It's arguably near the end of the road for the home theatre PC. Bespoke media players are taking over the home theatre market with force and beating them in price and ease of use. There are always some of you which will always enjoy the customisation of a real HTPC, doubling it up as a storage server, but for many who just want HD quality video or audio playback, there's a plethora of devices out there to handle these tasks.
One popular choice is the WDTV Live, although AC Ryan has been making some very interesting products recently.

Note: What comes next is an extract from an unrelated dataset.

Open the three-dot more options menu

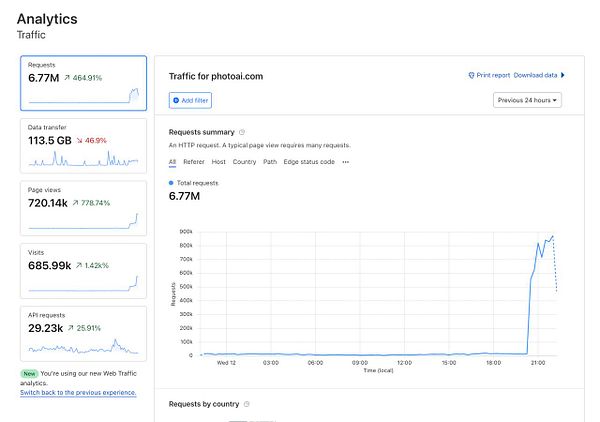coord(346,162)
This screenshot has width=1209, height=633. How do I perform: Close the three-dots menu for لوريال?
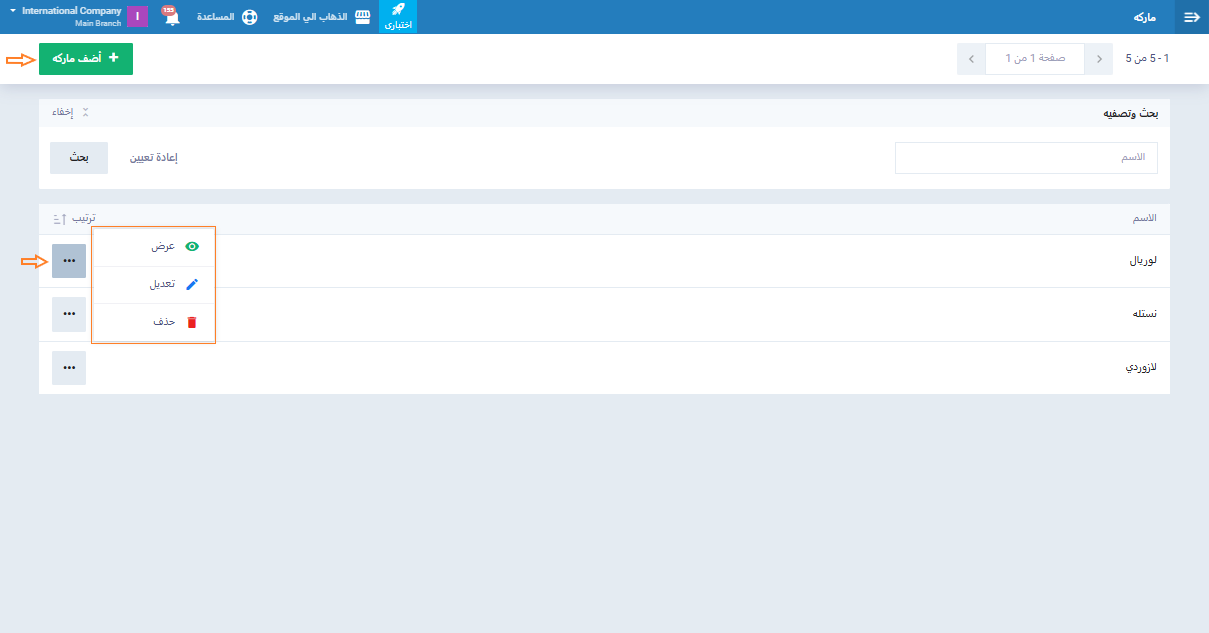(x=69, y=261)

The O!Play includes many of the features we'd expect to find in a media player: support for HD resolutions, HDMI 1.3 with LPCM HD audio support and h.264/mkv playback. It's a small, fanless device with a smart looking design. However, when you pick it up, the design is let down by a greasy plastic outer surface.
Click to enlarge
Asus O!Play Air Media Player Features
One USB 2 port
One USB 2 / eSATA Combo port
One RJ-45 Ethernet port
Card readers CF, SD+MMC, MS+MS Duo
802.11n Wireless Networking
Composite Video output
Composite Audio L/R output
Optical S/PDIF output
We really like the powered eSATA port, because it means less wasted space for extra sockets, and you can still use a normal USB stick to stream HD content - eSATA is not a requirement. The card inputs are always a bonus for families that have lots of cameras. Alternatively content can be streamed straight from the network over the included 802.11n WiFi (no external aerial required/included) or the Gigabit Ethernet connection (which tests the network speed before every playback).
Click to enlarge
Despite having HDMI 1.3 there is no HDMI cable in the box. Instead Asus throws in a composite cable for maximum TV compatibility, but at the obvious expense of this being the worst quality connection possible. It will inevitably lead to disappointment in the quality of the video, since most people simply use what's in the box. We've scrawled through the Asus manual and nowhere does it recommend using the far superior HDMI instead of composite, a serious omission.